= DATA FOR THE TASK =
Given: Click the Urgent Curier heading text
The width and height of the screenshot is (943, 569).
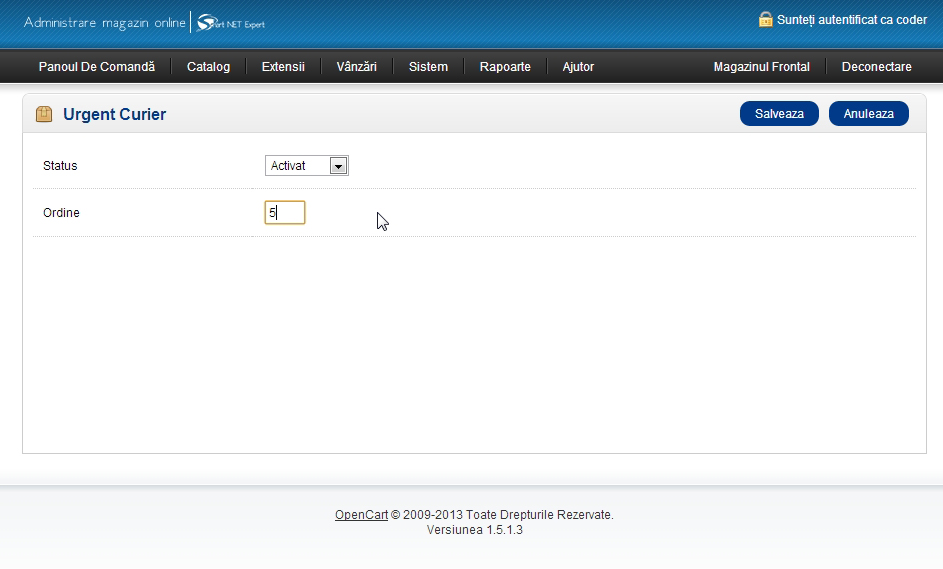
---
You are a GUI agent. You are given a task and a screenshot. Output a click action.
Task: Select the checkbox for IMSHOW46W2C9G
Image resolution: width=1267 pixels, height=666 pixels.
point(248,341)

= TASK TO CARRY OUT =
Only lines that hold the string "screenshot" belong in the answer, so copy every one of them from the records.

= SOLUTION =
The width and height of the screenshot is (943, 569).
You are a GUI agent. You are given a task and a screenshot. Output a click action.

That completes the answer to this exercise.